Name & Location: My name is Kasey Heminton (the one on the left!) and I live in Toronto, Ontario, Canada
Occupation & Studies: I'm currently finishing up my PhD in Neuroscience at the University in Toronto. My research focuses on using neuroimaging techniques (like magnetic resonance imaging (MRI) and magnetoencephalography (MEG)) to study how brain function differs in different clinical conditions. Right now, I'm studying brain function in individuals who have chronic pain. Doing a PhD is a big commitment, but it has been a very rewarding experience. Everyone I work with is very passionate about pushing the limits and expanding our collective knowledge to understand what is happening to the brain in different neurological disorders and conditions. It's exciting to know that the research I publish can help make a difference in the lives of those living with neurological conditions, like epilepsy.

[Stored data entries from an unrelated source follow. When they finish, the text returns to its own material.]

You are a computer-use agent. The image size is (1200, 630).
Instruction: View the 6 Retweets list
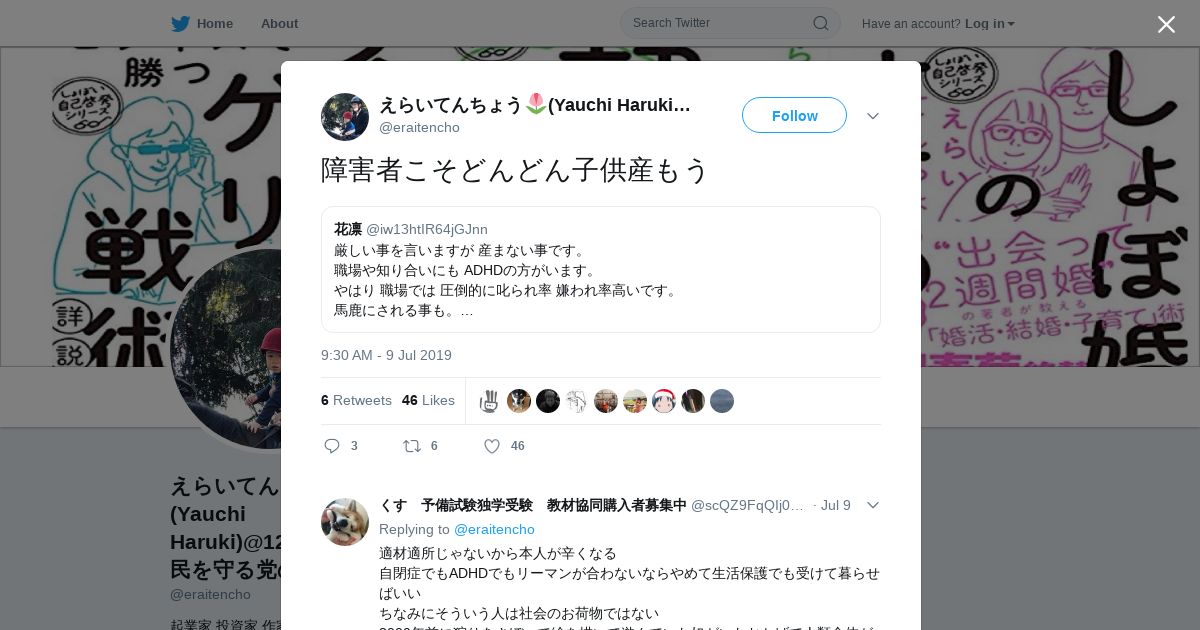pyautogui.click(x=356, y=400)
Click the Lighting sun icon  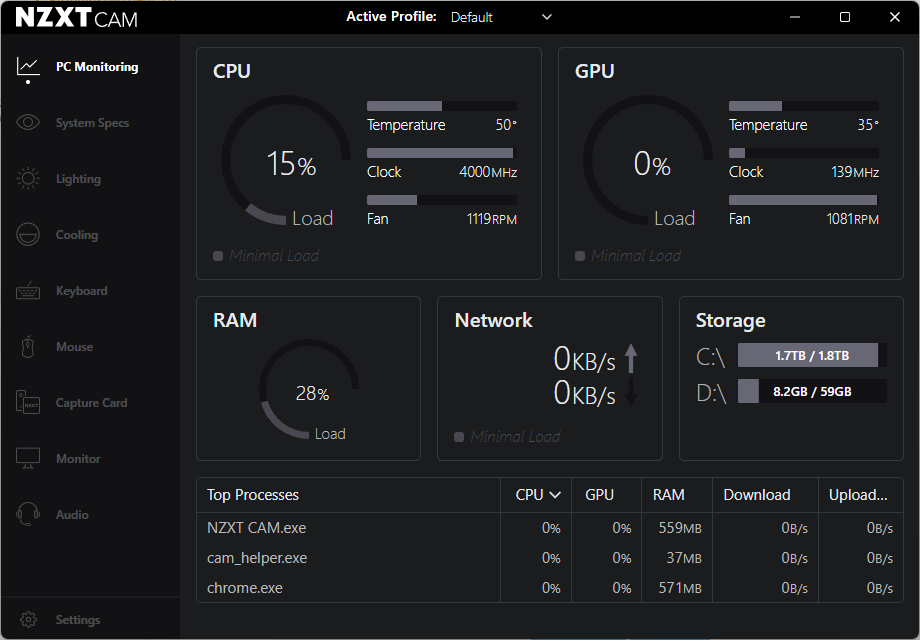click(28, 179)
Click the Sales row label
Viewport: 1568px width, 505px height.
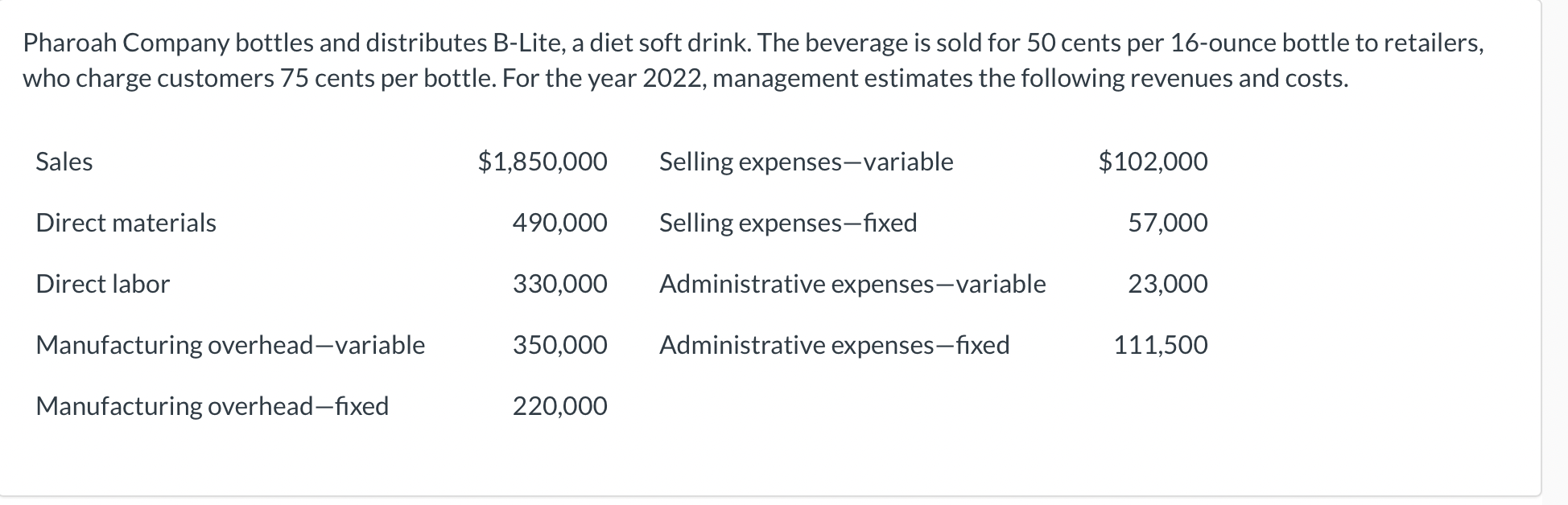[64, 162]
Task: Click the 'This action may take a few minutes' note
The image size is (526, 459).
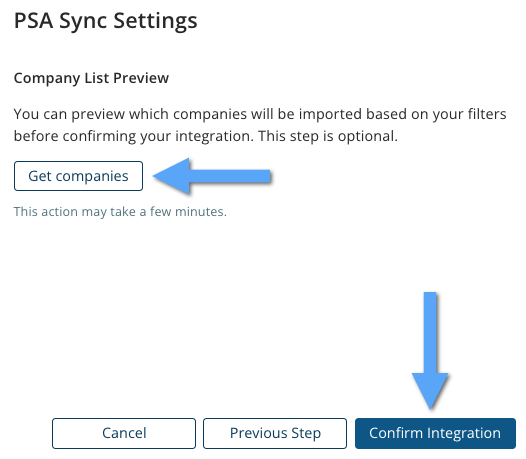Action: coord(120,212)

Passion: Something I'm passionate about is science communication. This past winter, I started BrainPost (www.brainpost.co) together with Dr. Leigh Christopher (PhD) (the person on the right!), who works as a Postdoctoral Research Fellow at Stanford University. As researchers, we realized BrainPost is an e-newsletter that provides scientific summaries of recently published neuroscience studies. We wanted to create a resource that explains research findings in a digestible, easy-to-read format with the goal of increasing awareness and accessibility of new research. With BrainPost, we hope that everyone can learn more about the scientific process and stay up-to-date with the latest neuroscience findings. I hope you enjoy the BrainPost about brain structure in epilepsy! If you have any questions, please don't hesitate to reach out to us on Twitter: @brainpostco
Epilepsy is a complex disorder characterized by seizures. The way that brain structure relates to the severity of epilepsy is not well understood. This week in Brain, Whelan and colleagues report structural brain changes in a large sample of epilepsy patients.

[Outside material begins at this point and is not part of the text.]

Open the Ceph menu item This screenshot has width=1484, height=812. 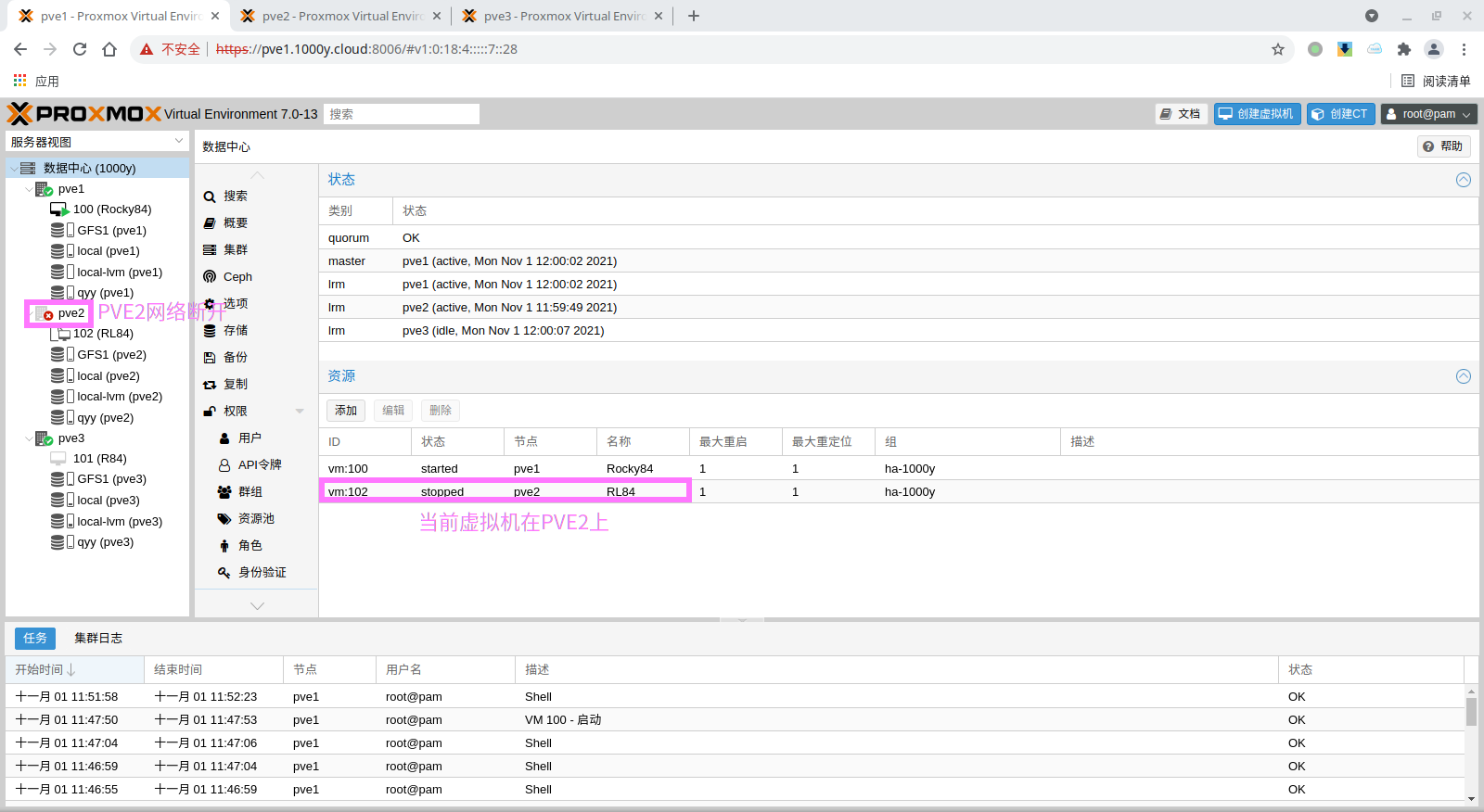237,276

Epilepsy patients were recruited from 24 research centers across 14 different countries. This resulted in 2149 epilepsy patients that were divided into 4 subgroups based on epilepsy type. The patients were scanned using MRI and the brain scans were analyzed to measure brain volumes and cortical thickness (the thickness of the outermost layer of the brain: the cerebral cortex) compared to healthy control participant brains.
They found that in all types of epilepsy, there was reduced brain volume in the right and left thalamus and reduced cortical thickness in the right and left precentral gyrus (motor cortex), which are both important brain regions involved in movement. In the subgroup of medial temporal lobe epilepsy patients, there was reduced brain volume in the hippocampus (a region involved in memory). Lower brain volumes and cortical thickness were associated with a longer duration of epilepsy.
This is the largest brain imaging study of epilepsy that has ever been done. Before this study, we didn’t know the extent to which structural brain changes occur in epilepsy. We now know that there are significant structural brain changes in the thalamus and precentral gyrus in epilepsy, which are both very important brain regions for movement and should be investigated further.
C. D. Whelan et al., Structural brain abnormalities in the common epilepsies assessed in a worldwide ENIGMA study. Brain. 0, 1–18 (2018).